* Instruction *
Format the lines below as a Markdown table with the columns Row and Line. Number each row and leave out the blank lines.

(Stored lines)
+++

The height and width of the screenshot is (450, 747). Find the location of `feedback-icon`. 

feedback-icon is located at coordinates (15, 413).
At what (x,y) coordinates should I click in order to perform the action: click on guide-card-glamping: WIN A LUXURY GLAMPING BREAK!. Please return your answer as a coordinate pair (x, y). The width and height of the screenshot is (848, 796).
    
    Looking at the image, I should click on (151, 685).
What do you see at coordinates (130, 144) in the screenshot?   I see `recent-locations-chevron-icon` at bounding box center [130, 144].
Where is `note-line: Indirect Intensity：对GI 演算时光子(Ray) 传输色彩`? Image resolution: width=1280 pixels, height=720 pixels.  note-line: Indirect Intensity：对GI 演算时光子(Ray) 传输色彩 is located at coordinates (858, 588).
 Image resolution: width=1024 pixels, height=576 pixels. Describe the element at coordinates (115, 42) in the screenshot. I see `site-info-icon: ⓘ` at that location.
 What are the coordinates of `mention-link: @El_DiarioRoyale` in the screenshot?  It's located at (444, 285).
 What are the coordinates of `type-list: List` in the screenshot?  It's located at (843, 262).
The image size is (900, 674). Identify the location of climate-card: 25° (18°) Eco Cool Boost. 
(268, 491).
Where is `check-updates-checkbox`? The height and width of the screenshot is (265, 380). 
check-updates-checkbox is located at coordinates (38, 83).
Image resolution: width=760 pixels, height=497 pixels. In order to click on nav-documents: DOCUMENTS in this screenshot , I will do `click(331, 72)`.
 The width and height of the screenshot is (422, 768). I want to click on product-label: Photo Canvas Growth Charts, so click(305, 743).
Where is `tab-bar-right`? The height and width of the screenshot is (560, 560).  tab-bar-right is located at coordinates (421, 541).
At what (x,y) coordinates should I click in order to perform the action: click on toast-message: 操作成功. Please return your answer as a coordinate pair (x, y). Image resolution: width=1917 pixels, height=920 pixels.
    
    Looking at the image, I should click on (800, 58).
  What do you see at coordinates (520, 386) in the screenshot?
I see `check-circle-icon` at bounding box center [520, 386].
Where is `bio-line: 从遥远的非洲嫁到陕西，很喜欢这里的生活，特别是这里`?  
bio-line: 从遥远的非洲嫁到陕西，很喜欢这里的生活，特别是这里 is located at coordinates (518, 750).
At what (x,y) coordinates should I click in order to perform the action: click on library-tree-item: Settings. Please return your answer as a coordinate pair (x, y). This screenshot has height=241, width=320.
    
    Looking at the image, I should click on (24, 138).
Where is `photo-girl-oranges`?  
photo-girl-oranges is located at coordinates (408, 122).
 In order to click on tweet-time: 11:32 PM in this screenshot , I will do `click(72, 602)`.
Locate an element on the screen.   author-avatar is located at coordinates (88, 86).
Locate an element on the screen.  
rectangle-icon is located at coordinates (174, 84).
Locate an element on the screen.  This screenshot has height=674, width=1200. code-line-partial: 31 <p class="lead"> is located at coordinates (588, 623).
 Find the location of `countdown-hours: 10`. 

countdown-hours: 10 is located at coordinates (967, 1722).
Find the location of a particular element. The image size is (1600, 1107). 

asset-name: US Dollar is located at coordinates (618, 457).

+++

* Written answer *
| Row | Line |
|---|---|
| 1 | The height and width of the screenshot is (450, 747). Find the location of `feedback-icon`.  |
| 2 | feedback-icon is located at coordinates (15, 413). |
| 3 | At what (x,y) coordinates should I click in order to perform the action: click on guide-card-glamping: WIN A LUXURY GLAMPING BREAK!. Please return your answer as a coordinate pair (x, y). The width and height of the screenshot is (848, 796). |
| 4 |     Looking at the image, I should click on (151, 685). |
| 5 | What do you see at coordinates (130, 144) in the screenshot?   I see `recent-locations-chevron-icon` at bounding box center [130, 144]. |
| 6 | Where is `note-line: Indirect Intensity：对GI 演算时光子(Ray) 传输色彩`? Image resolution: width=1280 pixels, height=720 pixels.  note-line: Indirect Intensity：对GI 演算时光子(Ray) 传输色彩 is located at coordinates (858, 588). |
| 7 |  Image resolution: width=1024 pixels, height=576 pixels. Describe the element at coordinates (115, 42) in the screenshot. I see `site-info-icon: ⓘ` at that location. |
| 8 |  What are the coordinates of `mention-link: @El_DiarioRoyale` in the screenshot?  It's located at (444, 285). |
| 9 |  What are the coordinates of `type-list: List` in the screenshot?  It's located at (843, 262). |
| 10 | The image size is (900, 674). Identify the location of climate-card: 25° (18°) Eco Cool Boost.  |
| 11 | (268, 491). |
| 12 | Where is `check-updates-checkbox`? The height and width of the screenshot is (265, 380).  |
| 13 | check-updates-checkbox is located at coordinates (38, 83). |
| 14 | Image resolution: width=760 pixels, height=497 pixels. In order to click on nav-documents: DOCUMENTS in this screenshot , I will do `click(331, 72)`. |
| 15 |  The width and height of the screenshot is (422, 768). I want to click on product-label: Photo Canvas Growth Charts, so click(305, 743). |
| 16 | Where is `tab-bar-right`? The height and width of the screenshot is (560, 560).  tab-bar-right is located at coordinates (421, 541). |
| 17 | At what (x,y) coordinates should I click in order to perform the action: click on toast-message: 操作成功. Please return your answer as a coordinate pair (x, y). Image resolution: width=1917 pixels, height=920 pixels. |
| 18 |     Looking at the image, I should click on (800, 58). |
| 19 |   What do you see at coordinates (520, 386) in the screenshot? |
| 20 | I see `check-circle-icon` at bounding box center [520, 386]. |
| 21 | Where is `bio-line: 从遥远的非洲嫁到陕西，很喜欢这里的生活，特别是这里`?   |
| 22 | bio-line: 从遥远的非洲嫁到陕西，很喜欢这里的生活，特别是这里 is located at coordinates (518, 750). |
| 23 | At what (x,y) coordinates should I click in order to perform the action: click on library-tree-item: Settings. Please return your answer as a coordinate pair (x, y). This screenshot has height=241, width=320. |
| 24 |     Looking at the image, I should click on (24, 138). |
| 25 | Where is `photo-girl-oranges`?   |
| 26 | photo-girl-oranges is located at coordinates (408, 122). |
| 27 |  In order to click on tweet-time: 11:32 PM in this screenshot , I will do `click(72, 602)`. |
| 28 | Locate an element on the screen.   author-avatar is located at coordinates (88, 86). |
| 29 | Locate an element on the screen.   |
| 30 | rectangle-icon is located at coordinates (174, 84). |
| 31 | Locate an element on the screen.  This screenshot has height=674, width=1200. code-line-partial: 31 <p class="lead"> is located at coordinates (588, 623). |
| 32 |  Find the location of `countdown-hours: 10`.  |
| 33 | countdown-hours: 10 is located at coordinates (967, 1722). |
| 34 | Find the location of a particular element. The image size is (1600, 1107).  |
| 35 | asset-name: US Dollar is located at coordinates (618, 457). |